### Source material:
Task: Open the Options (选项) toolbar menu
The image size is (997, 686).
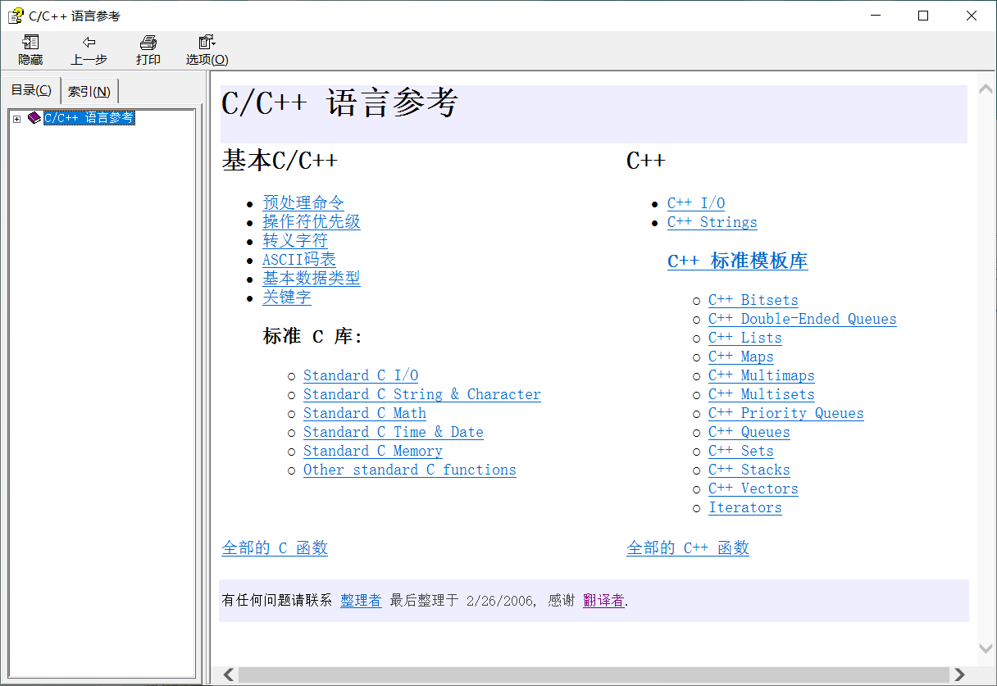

--

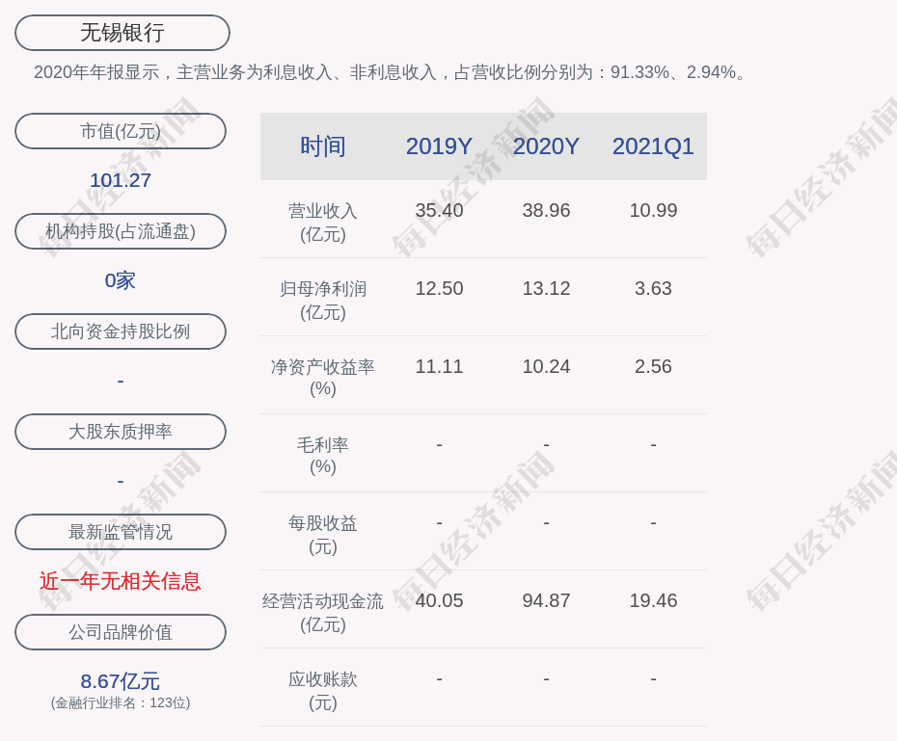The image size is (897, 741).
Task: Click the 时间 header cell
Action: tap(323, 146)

### Problem description:
Could you reproduce exactly the lines of the entries above, from the one with "Task: Open the Options (选项) toolbar menu" through the one with "The image size is (997, 686).", and nothing else?

### Result:
Task: Open the Options (选项) toolbar menu
The image size is (997, 686).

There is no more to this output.